___ RECORDS ___

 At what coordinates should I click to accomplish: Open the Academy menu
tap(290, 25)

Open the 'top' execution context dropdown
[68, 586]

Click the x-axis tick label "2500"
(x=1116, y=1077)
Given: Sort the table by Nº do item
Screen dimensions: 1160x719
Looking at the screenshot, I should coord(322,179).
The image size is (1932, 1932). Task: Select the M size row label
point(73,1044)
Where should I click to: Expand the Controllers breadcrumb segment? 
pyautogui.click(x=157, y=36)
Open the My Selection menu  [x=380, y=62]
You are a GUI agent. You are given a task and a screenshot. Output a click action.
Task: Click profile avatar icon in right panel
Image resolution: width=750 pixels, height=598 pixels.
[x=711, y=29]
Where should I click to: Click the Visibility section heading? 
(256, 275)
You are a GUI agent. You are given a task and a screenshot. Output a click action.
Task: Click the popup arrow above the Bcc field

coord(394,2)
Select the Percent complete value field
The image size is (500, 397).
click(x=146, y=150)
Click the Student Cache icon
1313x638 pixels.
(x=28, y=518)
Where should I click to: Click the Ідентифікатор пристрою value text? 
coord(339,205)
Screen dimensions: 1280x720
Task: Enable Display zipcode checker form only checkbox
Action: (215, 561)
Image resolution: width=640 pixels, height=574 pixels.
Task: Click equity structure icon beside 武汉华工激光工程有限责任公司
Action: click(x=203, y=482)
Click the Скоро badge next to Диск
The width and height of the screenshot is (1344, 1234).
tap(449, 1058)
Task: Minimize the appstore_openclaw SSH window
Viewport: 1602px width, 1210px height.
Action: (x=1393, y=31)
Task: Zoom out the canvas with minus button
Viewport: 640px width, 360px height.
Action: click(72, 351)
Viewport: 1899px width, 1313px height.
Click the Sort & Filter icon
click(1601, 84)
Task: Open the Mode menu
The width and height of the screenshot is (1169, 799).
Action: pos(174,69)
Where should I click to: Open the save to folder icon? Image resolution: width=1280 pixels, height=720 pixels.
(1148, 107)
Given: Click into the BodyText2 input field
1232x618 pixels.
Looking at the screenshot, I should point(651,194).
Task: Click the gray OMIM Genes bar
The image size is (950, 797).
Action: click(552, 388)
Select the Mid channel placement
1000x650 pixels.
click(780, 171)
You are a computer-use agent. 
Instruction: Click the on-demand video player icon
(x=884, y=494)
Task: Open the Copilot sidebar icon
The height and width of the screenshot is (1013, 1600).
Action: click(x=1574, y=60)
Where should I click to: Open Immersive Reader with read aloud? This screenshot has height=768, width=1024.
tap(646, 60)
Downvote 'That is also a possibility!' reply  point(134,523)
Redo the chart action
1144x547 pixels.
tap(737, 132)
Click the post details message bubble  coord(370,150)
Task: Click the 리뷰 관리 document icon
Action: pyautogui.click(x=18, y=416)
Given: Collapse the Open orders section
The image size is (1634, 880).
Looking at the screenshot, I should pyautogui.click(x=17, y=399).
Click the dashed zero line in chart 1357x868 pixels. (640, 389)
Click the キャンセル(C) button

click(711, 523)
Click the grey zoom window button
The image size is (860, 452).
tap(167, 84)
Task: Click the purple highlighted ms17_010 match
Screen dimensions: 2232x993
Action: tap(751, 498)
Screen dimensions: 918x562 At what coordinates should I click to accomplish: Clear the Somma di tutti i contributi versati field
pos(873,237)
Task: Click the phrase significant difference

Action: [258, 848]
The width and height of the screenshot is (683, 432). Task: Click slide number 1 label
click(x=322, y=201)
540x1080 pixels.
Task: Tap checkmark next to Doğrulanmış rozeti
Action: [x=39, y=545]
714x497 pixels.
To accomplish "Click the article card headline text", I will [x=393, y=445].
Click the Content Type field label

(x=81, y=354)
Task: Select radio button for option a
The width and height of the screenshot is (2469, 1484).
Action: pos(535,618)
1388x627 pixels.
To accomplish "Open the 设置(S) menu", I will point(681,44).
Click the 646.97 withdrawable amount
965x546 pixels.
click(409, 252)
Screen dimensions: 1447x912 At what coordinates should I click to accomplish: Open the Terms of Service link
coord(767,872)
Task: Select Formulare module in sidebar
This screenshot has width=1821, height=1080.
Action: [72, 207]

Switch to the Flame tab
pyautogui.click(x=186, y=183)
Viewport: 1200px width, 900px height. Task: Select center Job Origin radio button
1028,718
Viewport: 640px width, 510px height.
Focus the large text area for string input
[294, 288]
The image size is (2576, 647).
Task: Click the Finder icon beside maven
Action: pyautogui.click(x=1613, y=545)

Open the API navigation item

___

> _PROBLEM TO WORK ON_
From the entries, copy every line in which the word "item" occurs.

> _EXERCISE OUTPUT_
Given: Sort the table by Nº do item
Open the API navigation item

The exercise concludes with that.